→ **TO DO**: Transcribe the listing that follows in full, omitting pictures.

→ **DATA IN THIS EXERCISE**:
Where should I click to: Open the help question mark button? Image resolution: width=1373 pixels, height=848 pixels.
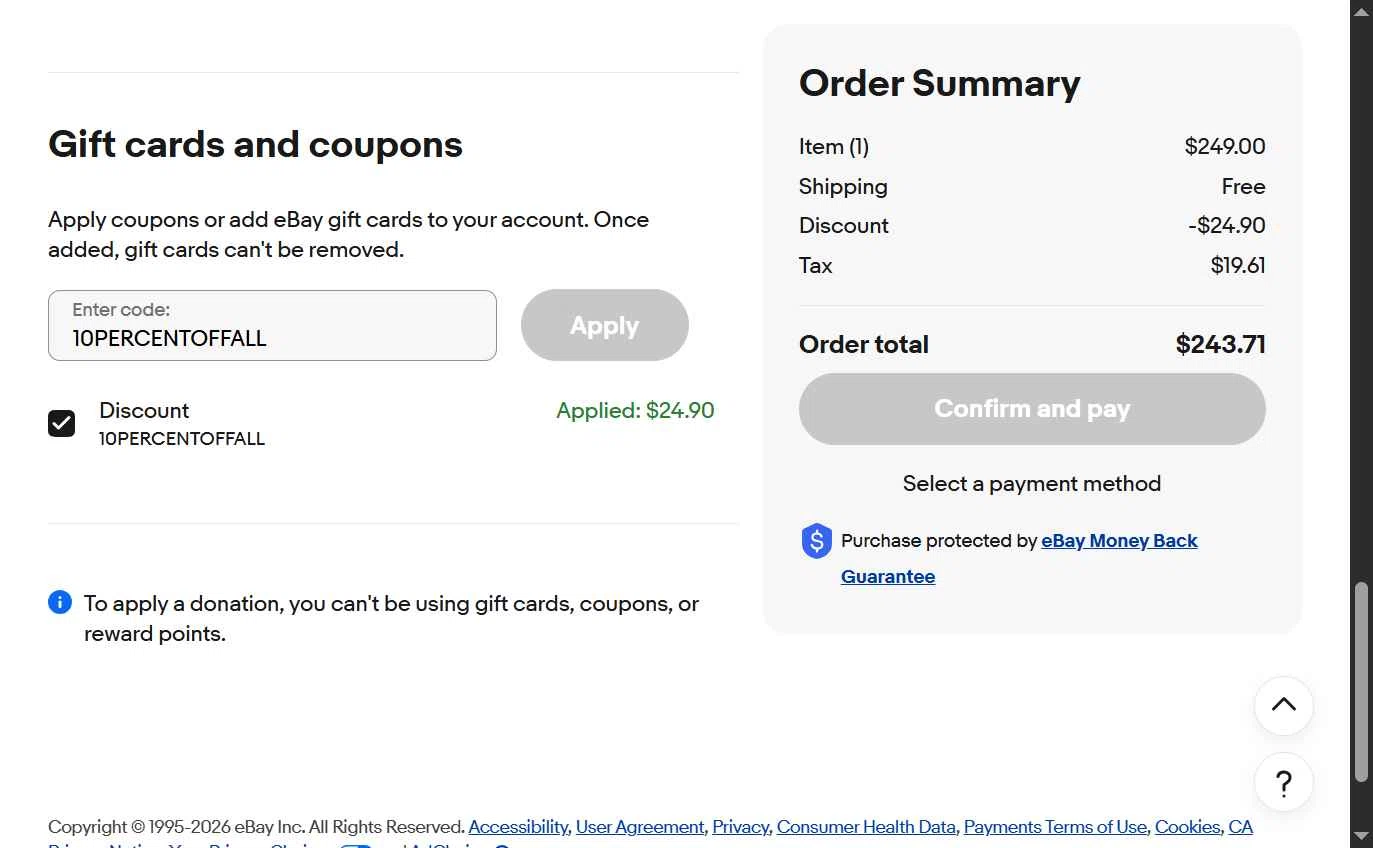1283,782
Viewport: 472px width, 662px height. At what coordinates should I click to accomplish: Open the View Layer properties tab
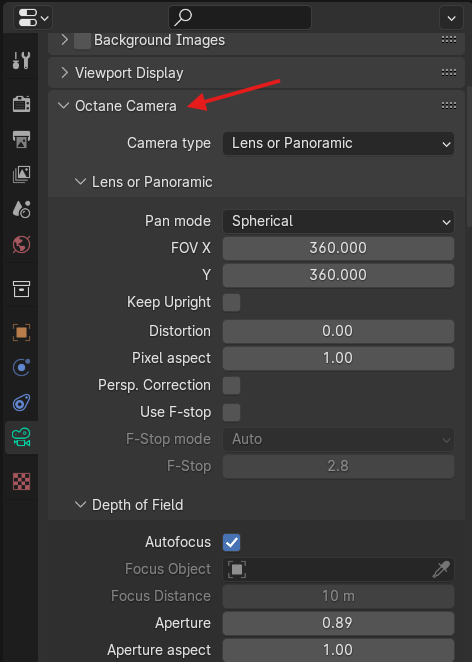click(21, 174)
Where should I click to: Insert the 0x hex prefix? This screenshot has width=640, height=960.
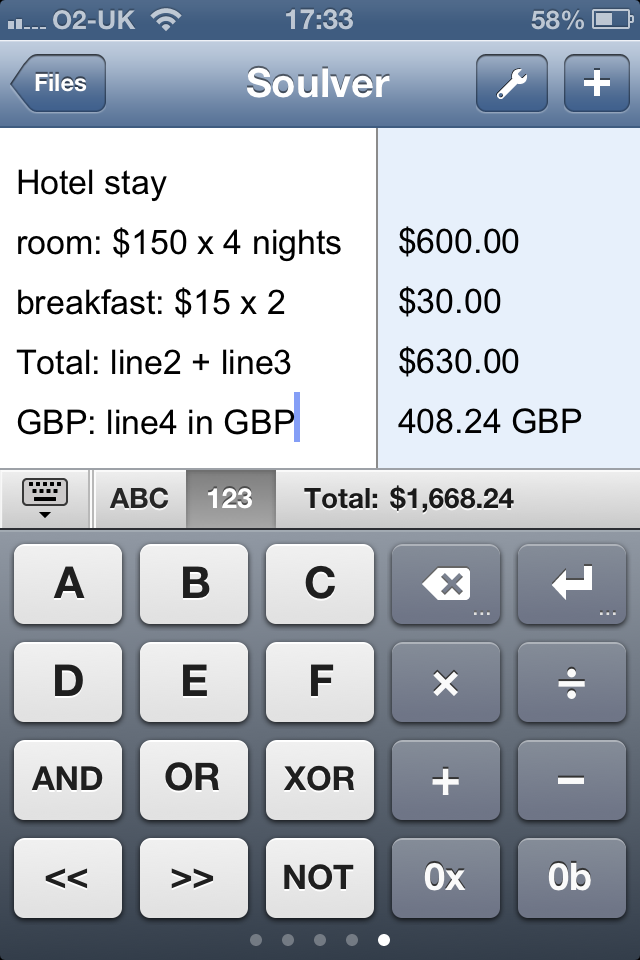click(x=446, y=878)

→ **SOLUTION**:
Where should I click to: Open the help question mark button? Image resolution: width=1373 pixels, height=848 pixels.
1283,782
Viewport: 472px width, 662px height. At what coordinates should I click to accomplish: Open the View Layer properties tab
click(21, 174)
Where should I click to: Insert the 0x hex prefix? This screenshot has width=640, height=960.
click(x=446, y=878)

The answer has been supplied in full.